Inexplicably, (or perhaps it was a long time coming) a burst of tidal rage, built upon years and years of helplessness, of desperation, of having to choose the worst option, of having no option, because the walls were closing in, the Krang were coming closer, tempers were rising, the bodies kept piling, and food was running out. Raises its shrieking head and screams; How dare you.You know nothing.

"Shut the fuck up! You don't know anything!"Casey roars, slamming his fists into the duvet. "I never wanted to do this! I never asked to be here!"The teen jabs a finger at Donnie. "Maybe your mind is going to shit. But at least your mind is going to shit in peace!"The ravenette screams.

"You never have to worry about food or water, or when you're gonna die! All you have to do is focus on taking care of yourself!" The ravenette snarls."Have you ever had someone you who used to be your uncle, lose their fucking mind and try to kill you in a god damn temper tantrum?! Have you ever seen your uncle go off the fucking rails and almost kill his own brother?! Have you? Have you?!" Casey shrieks, throwing his hands out to the shell-shocked family, wildly.

"CUZ I FUCKING HAVE!!" Casey screams, feeling the breath abruptly leave his lungs. He heaves, suddenly aware of his peculiarly wet cheeks. Huh, since when did he start crying? And just like that, like a switch had been flipped, the anger is gone just as quickly as it came.

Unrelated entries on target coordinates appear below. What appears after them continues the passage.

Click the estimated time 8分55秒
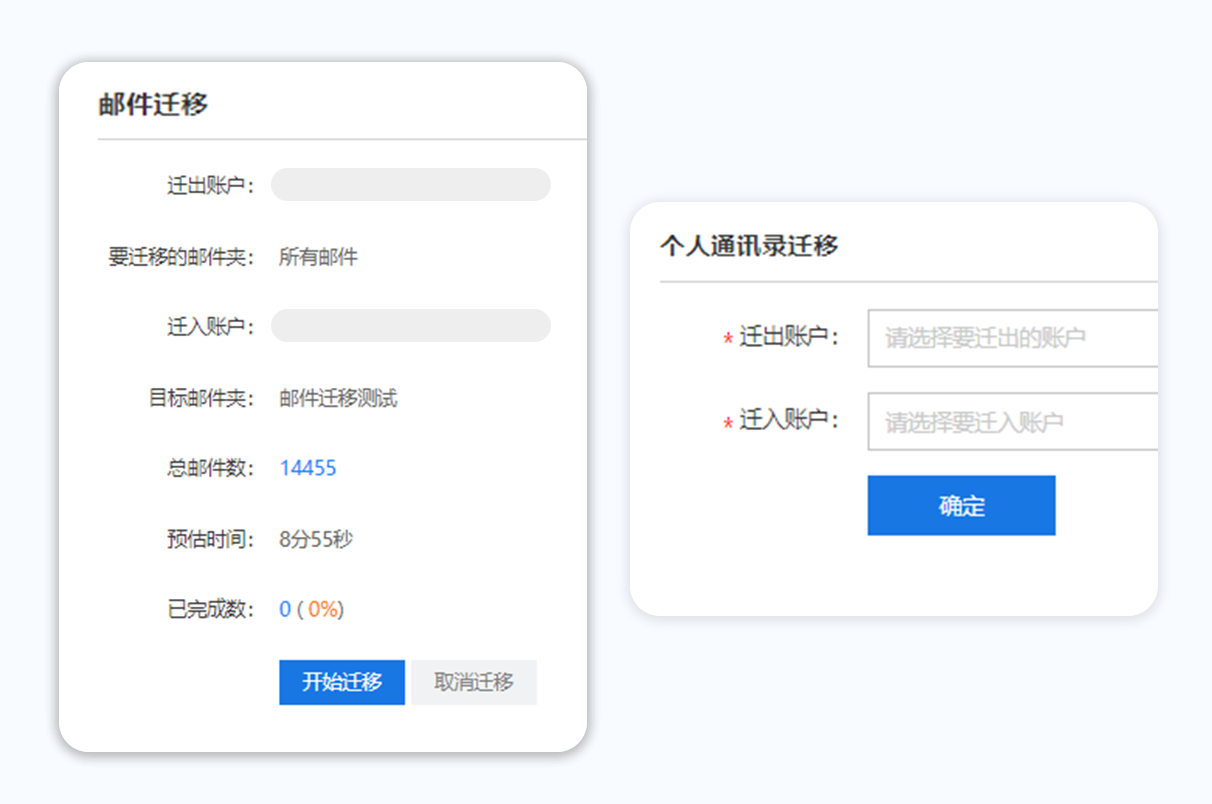The image size is (1212, 804). click(316, 540)
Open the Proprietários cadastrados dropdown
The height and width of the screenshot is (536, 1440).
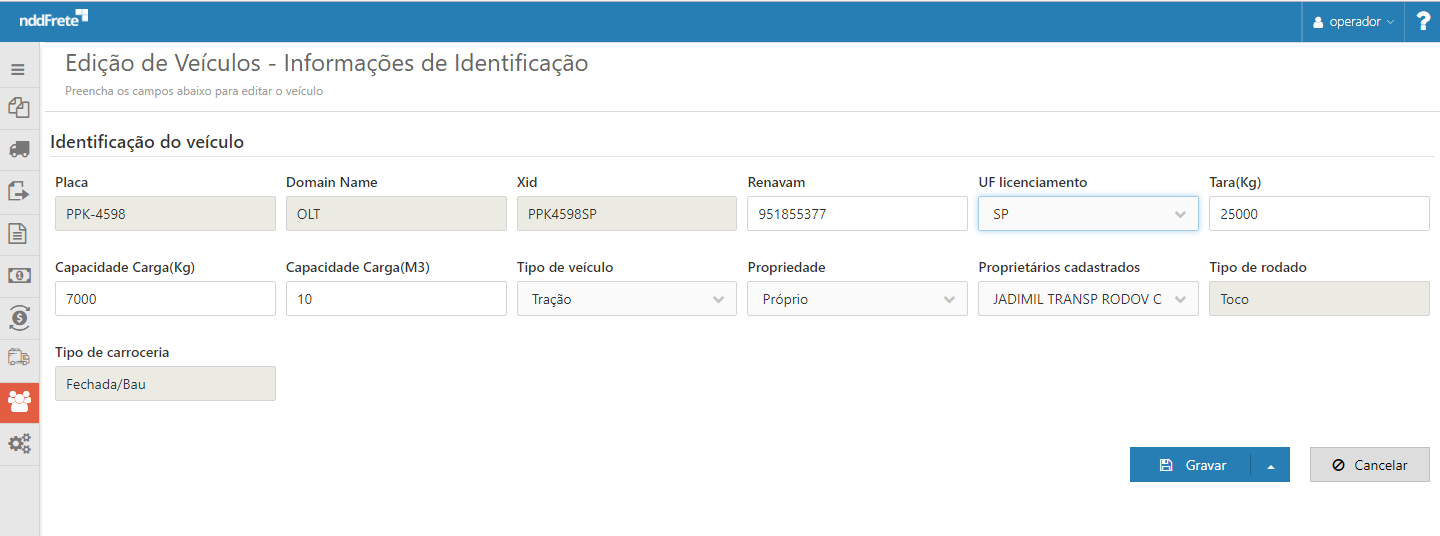[1087, 299]
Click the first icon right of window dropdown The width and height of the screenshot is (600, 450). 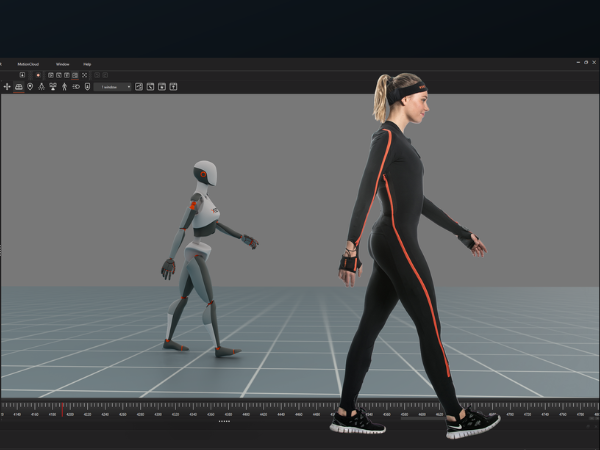[138, 87]
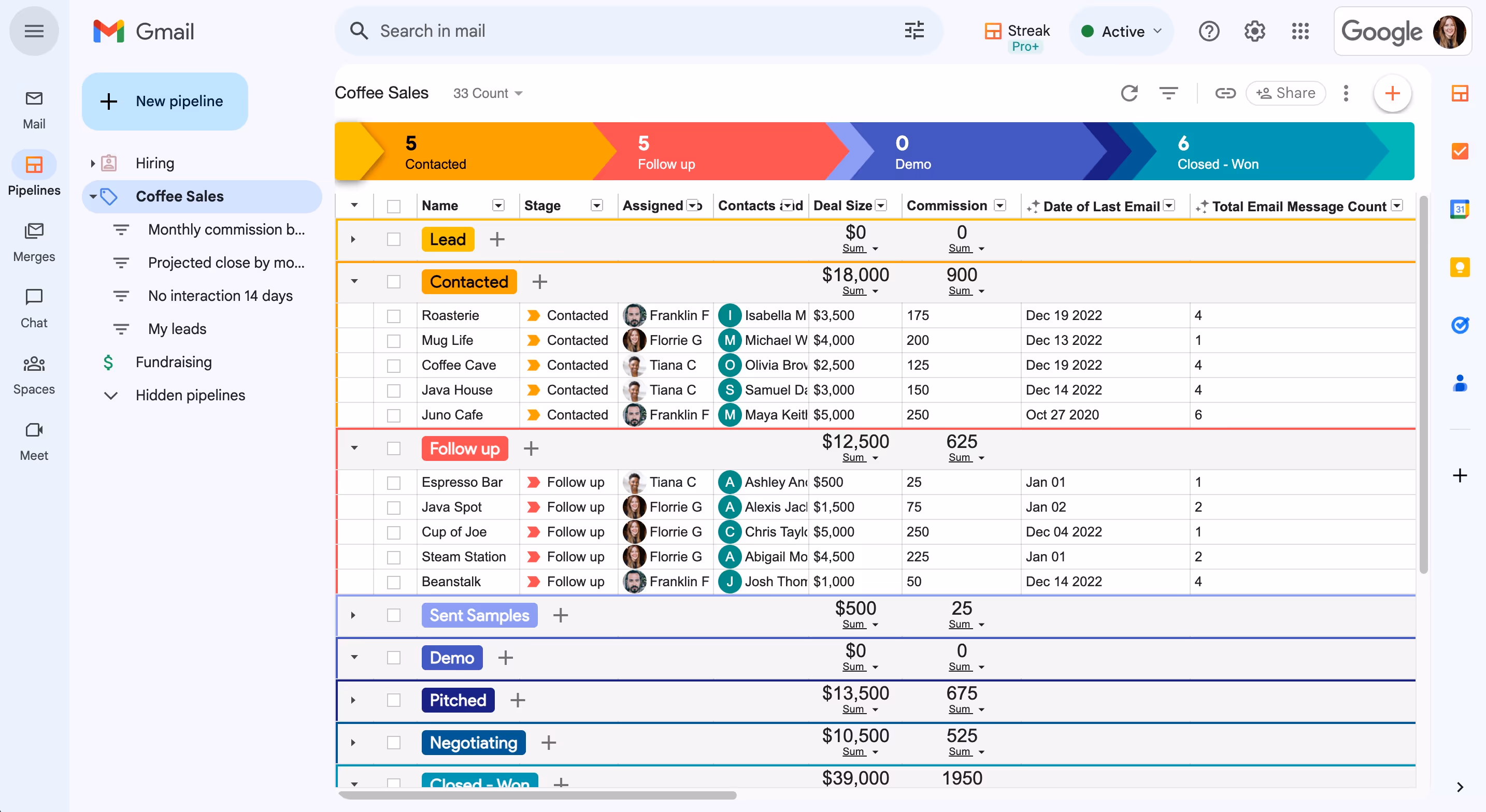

Bowled over by the heavy weight of exhaustion, his anger clears, and with it, the human's clarity returns. Oh god. Cj thinks, scanning the horrified and stunned faces of his family. Looking just as horrified as the day he told them about the Krang. What has he done? What has he done?

"I-!" The ravenette slumps. His breath hitches, "I'm so sorry-!" Casey sobs,the grief, shame and guilt, heavy and ever present finally reaching out to choke and steal his breath away. Why does he only ever seem to ruin things? Cj buries his face into his hands, but to no avail. it cannot hide the salty stream of tears flowing down his face. "I'm sorry. I'm so sorry! I didn't mean to.." The boy shakes, "I'm so so sorry."


"They were good!" Casey warbles, frantically trying to scrub the tears way. "I swear! My family, you guys, you guys were so so good!"Because they were good. They were.

(Tired Golden-Orange heaves himself into the air, to scoop Cj into his arms.

Busy Blue who takes any meagre time he has to himself and spends it with Cj.

Prickly Purple finds away to colour all his armour a shade of teal, even his siblings are still decked in occasional shades of grey.

Overstretched Green always ready to pull her brothers back and scold; too guilty, too smothering, too harsh. Stop. You're hurting the kid.

Grumbling Oak Red, always scowling, always complaining but never failed to run a soothing hand through Cj's hair or let Cj play with his antlers.

Anxious Indigo, forever trying, forever distracting, forever trying to drag Cj into her games. Never mind that she could have chosen anybody for a big brother.

They tried so hard.They tried so fucking hard.

But none of it mattered.Because they lost.

The Krang won.

And he was still here.

And that hurt-)

"It's just-the war, the Krang!" Overwhelmed, the ravenette withdraws his hands into his sleeves and ducks his head down under neckline of his borrowed sweater whilst tucking his knees to his chest almost like a hiding box turtle. It breaks the present Hamato's hearts to know why. Like father, like son.

Slowly, gently, as if approaching a cornered animal. Calloused hands gently lift the boy's head up. "Master Splinter." Casey hiccups, shame pooling in his gut. No father wanted to hear how his sons went astray. "I'm so sorry, I promise your sons-"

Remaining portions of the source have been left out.